Categoría del artículo: Research Paper
Publicado en línea: 22 sept 2020
Páginas: 96 - 115
Recibido: 01 mar 2020
Aceptado: 24 jul 2020
DOI: https://doi.org/10.2478/jdis-2021-0002
Palabras clave
© 2021 Lucy L. Xu et al., published by Sciendo
This work is licensed under the Creative Commons Attribution-NonCommercial-NoDerivatives 4.0 International License.
Purpose
Using the metaphor of “unicorn,” we identify the scientific papers and technical patents characterized by the informetric feature of very high citations in the first ten years after publishing, which may provide a new pattern to understand very high impact works in science and technology.

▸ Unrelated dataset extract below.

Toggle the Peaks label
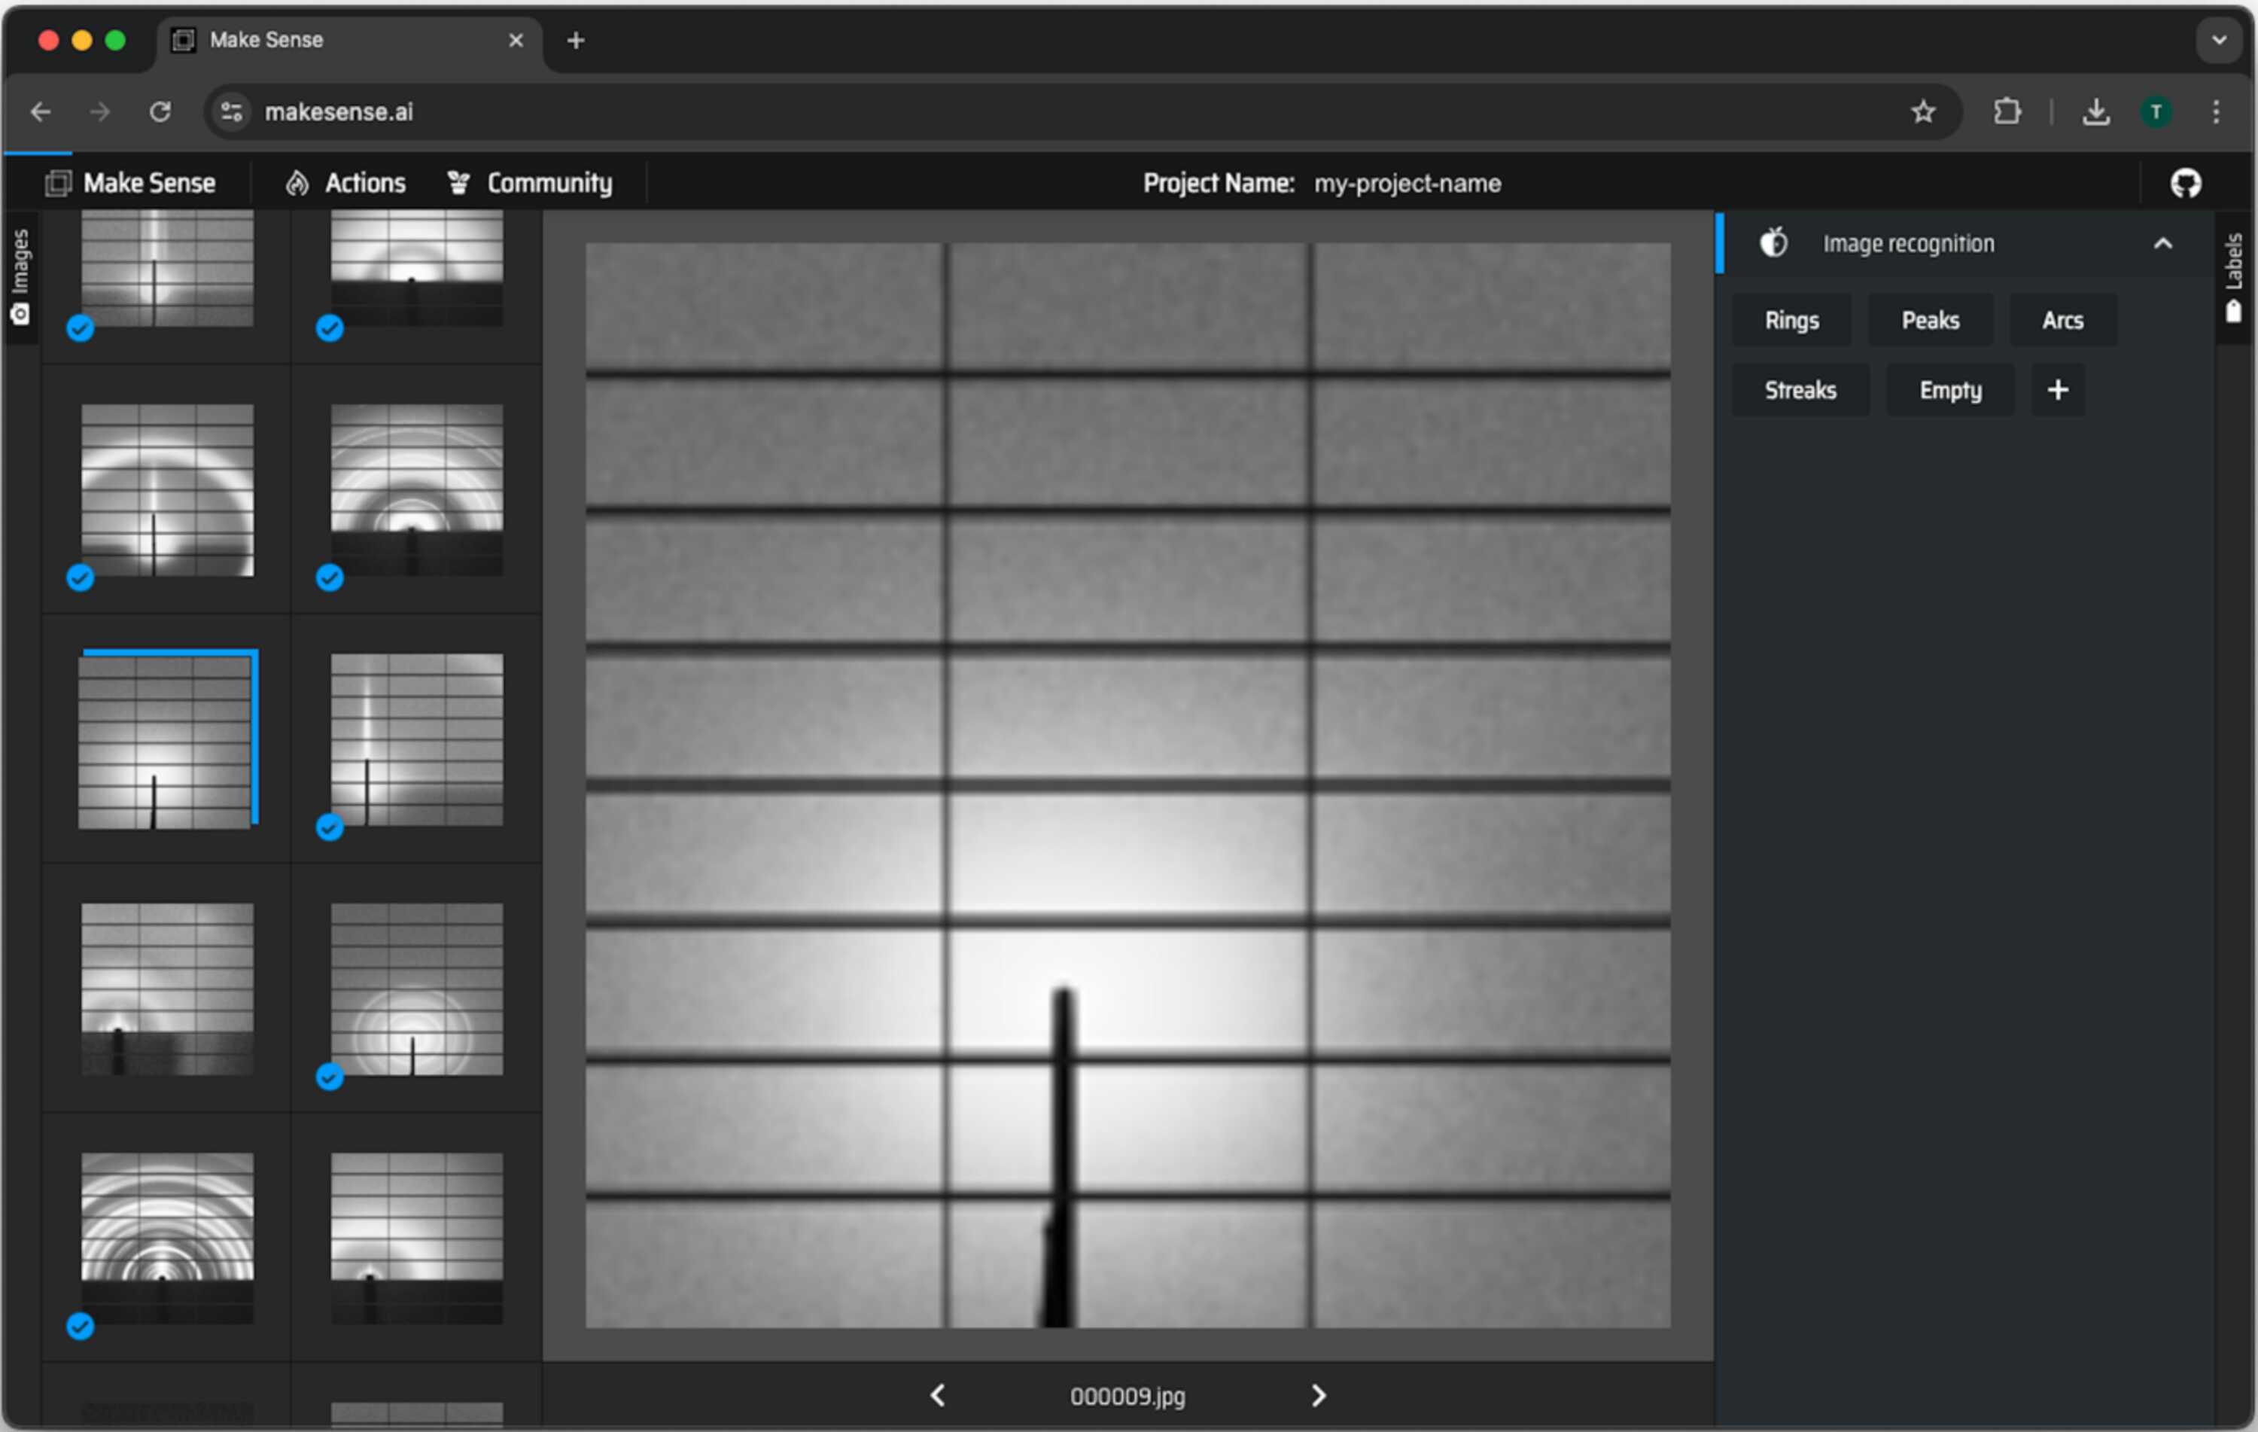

Design/methodology/approach
When we set CT as the total citations of papers or patents in the first ten years after publication, with CT≥ 5,000 for scientific “unicorn” and CT≥ 500 for technical “unicorn,” we have an absolute standard for identifying scientific and technical “unicorn” publications.
Findings
We identify 165 scientific “unicorns” in 14,301,875 WoS papers and 224 technical “unicorns” in 13,728,950 DII patents during 2001–2012. About 50% of “unicorns” belong to biomedicine, in which selected cases are individually discussed. The rare “unicorns” increase following linear model, the fitting data show 95% confidence with the RMSE of scientific “unicorn” is 0.2127 while the RMSE of technical “unicorn” is 0.0923.
Research limitations
A “unicorn” is a pure quantitative consideration without concerning its quality, and “potential unicorns” as CT≤5,000 for papers and CT≤500 for patents are left in future studies.
Practical implications
Scientific and technical “unicorns” provide a new pattern to understand high-impact works in science and technology. The “unicorn” pattern supplies a concise approach to identify very high-impact scientific papers and technical patents.
Originality/value
The “unicorn” pattern supplies a concise approach to identify very high impact scientific papers and technical patents.